Florida Judge Opts to Move Slowly on Trump Special Master Request

September 1, 2022 by Dan McCue
Florida Judge Opts to Move Slowly on Trump Special Master Request
Pages from a Department of Justice court filing on Aug. 30, 2022, in response to a request from the legal team of former President Donald Trump for a special master to review the documents seized during the Aug. 8 search of Mar-a-Lago, are photographed early Wednesday, Aug. 31, 2022. Included in the filing was an FBI photo of documents that were seized during the search. (AP Photo/Jon Elswick)

WEST PALM BEACH, Fla. — A federal judge nominated to the bench by former President Donald Trump in 2020 said Thursday she would like to take more time to consider his request to appoint a special master to review documents seized from his Florida home by the FBI.

U.S. District Judge Aileen Cannon’s decision came during a hearing Thursday over whether to appoint an independent third party to review whether issues related to executive and lawyer-client privilege might put some of what was gathered out of bounds to investigators.

After hearing arguments from both Trump’s attorneys and the Department of Justice, she said she would issue a written order on Trump’s request, but did not say when it might be coming.

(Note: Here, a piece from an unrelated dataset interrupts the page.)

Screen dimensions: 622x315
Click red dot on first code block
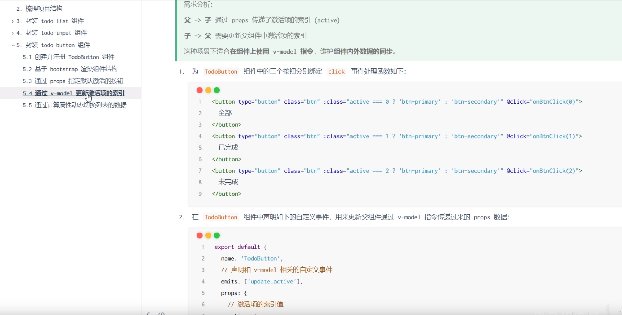point(200,90)
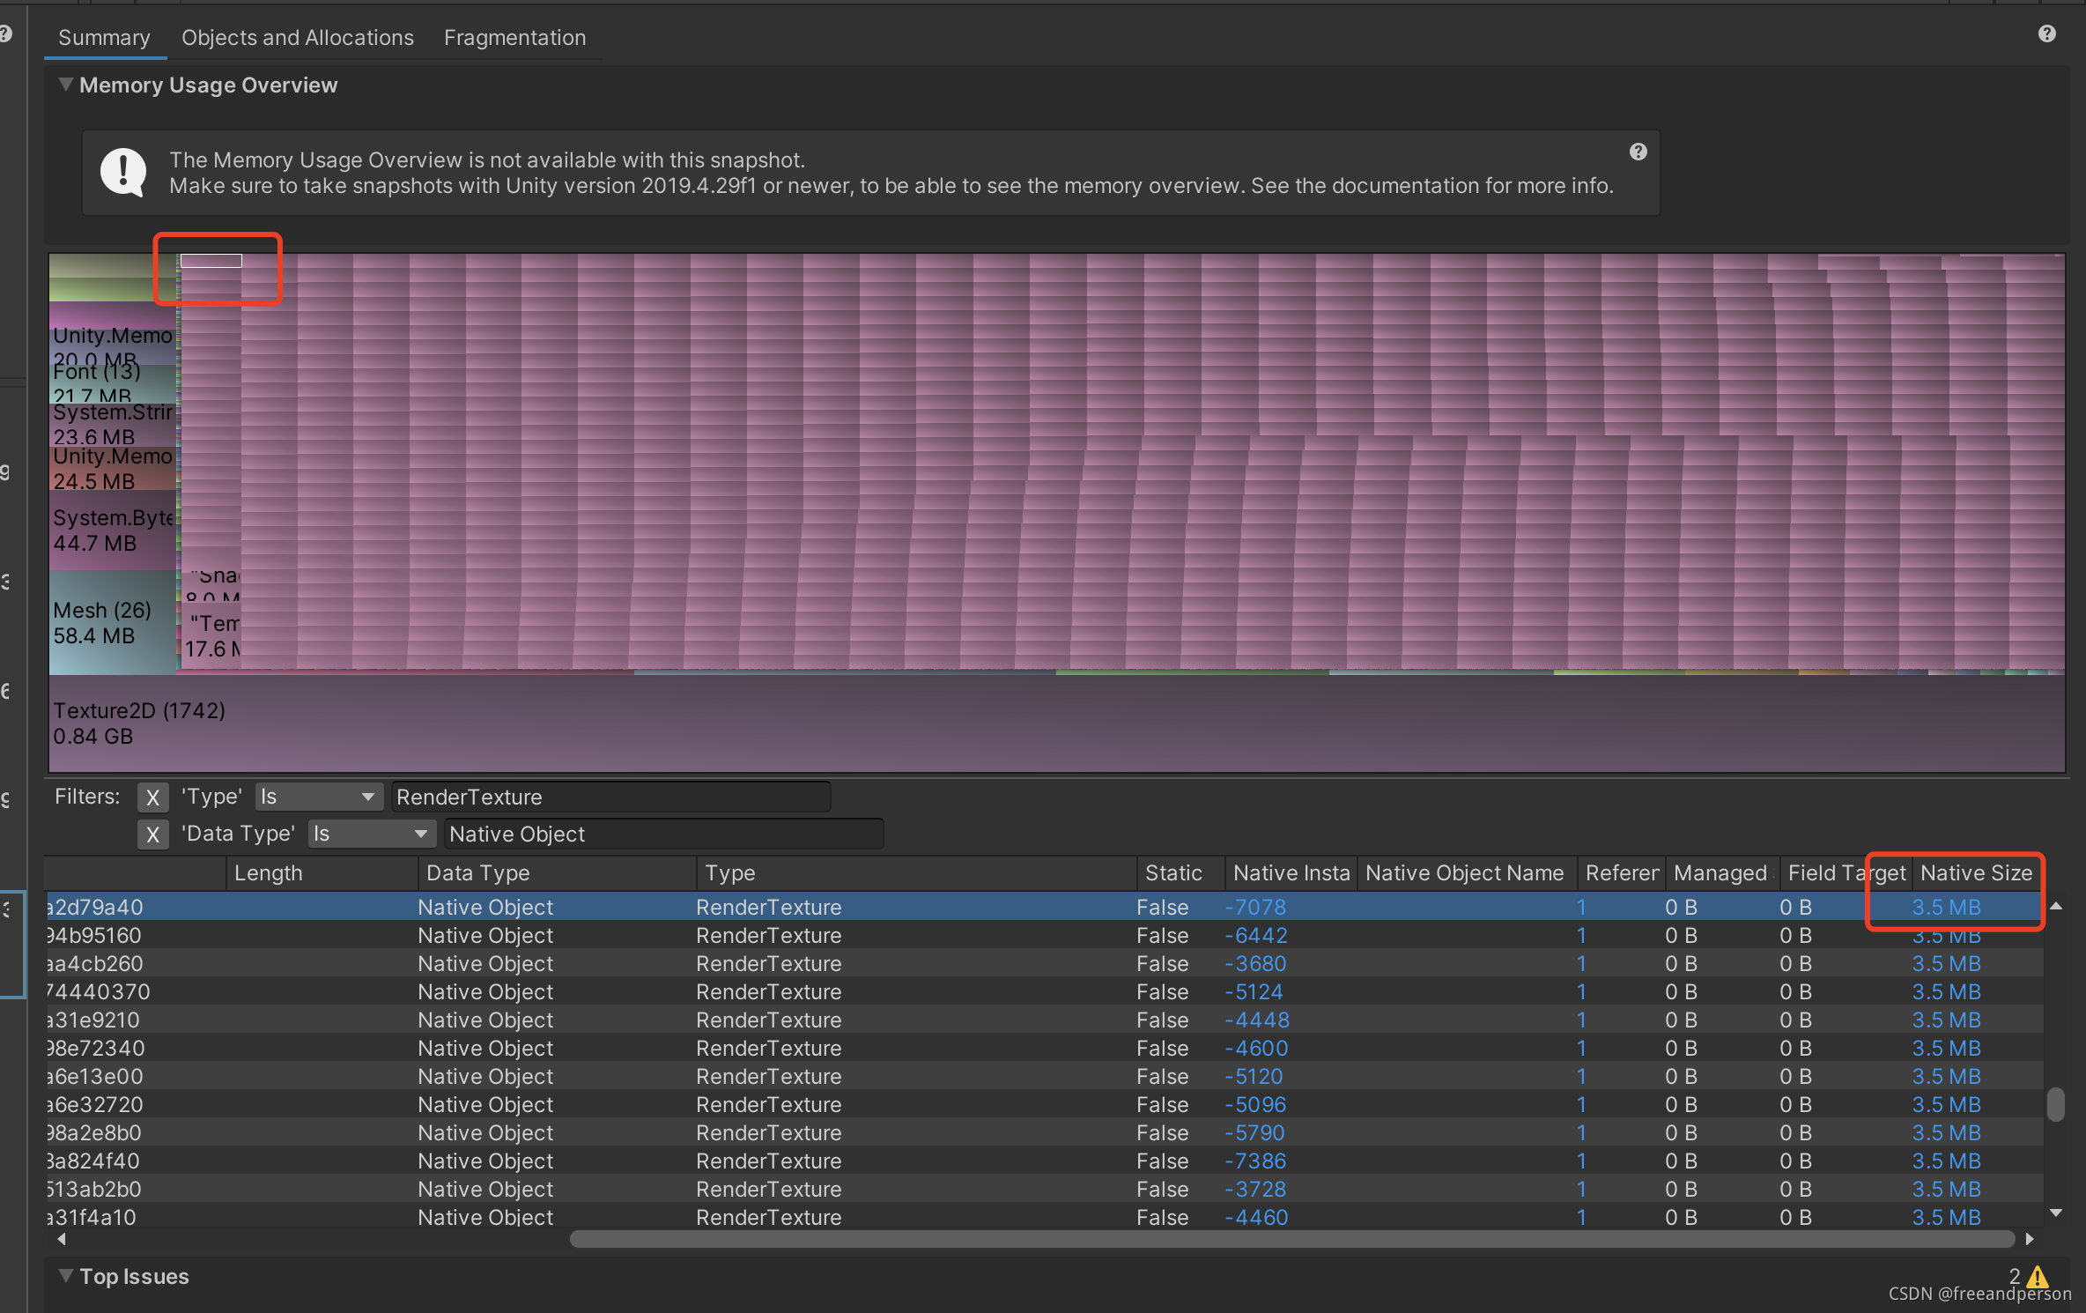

In the meantime, and hearing no objection from either side, Cannon said she will release a more detailed list of the items the FBI took after its search last month of the former president’s Mar-a-Lago home.

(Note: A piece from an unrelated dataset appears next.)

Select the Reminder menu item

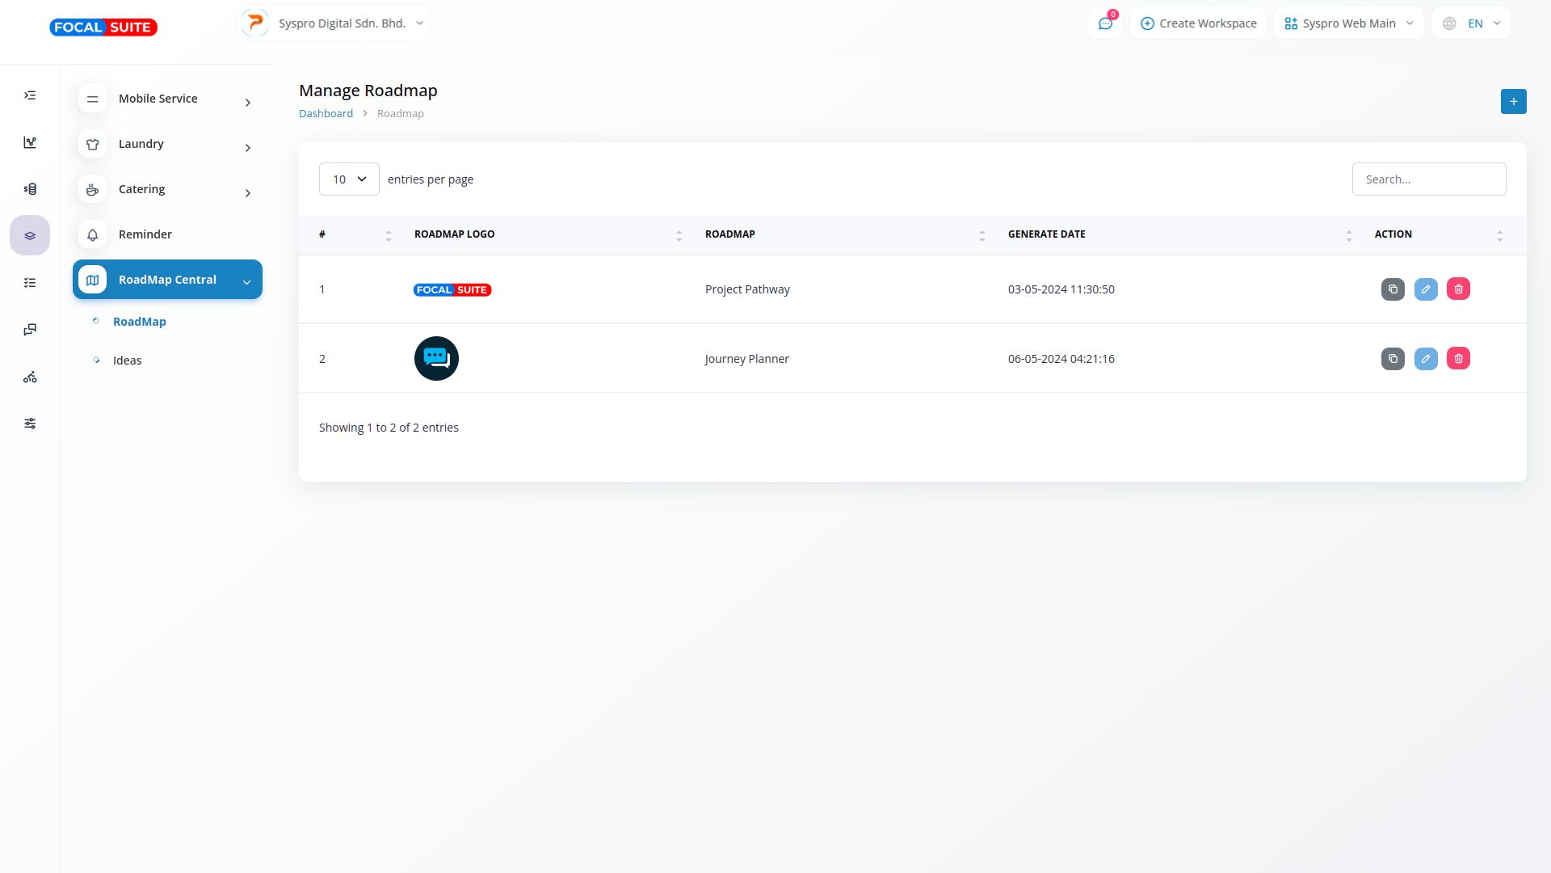145,234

During the hearing, Trump attorney Chris Kise, a former Florida solicitor general who was added to the former president’s legal team this week, argued the appointment of a special master would help restore what he described as the public’s loss of confidence in the investigation.

“This is an unprecedented situation,” he said.

“We need, respectfully, to lower the temperature on both sides,” he added. “We need to take a deep breath.”

But Jay Bratt, the Justice Department’s lead attorney on the case, said Trump wasn’t entitled to the appointment of a special master because the classified and presidential records seized didn’t belong to him, but rather were the property of the United States government.

In cases where a special master is appointed, it tends to involve materials taken during, say, a search of an attorney’s office, in which some of the documents are alleged to involve extraneous matters related to third parties.

Bratt sought to keep Cannon focused on one issue and one issue alone.

“He is no longer the president,” he told the judge at one point. “And because he is no longer the president, he had no right to take those documents.”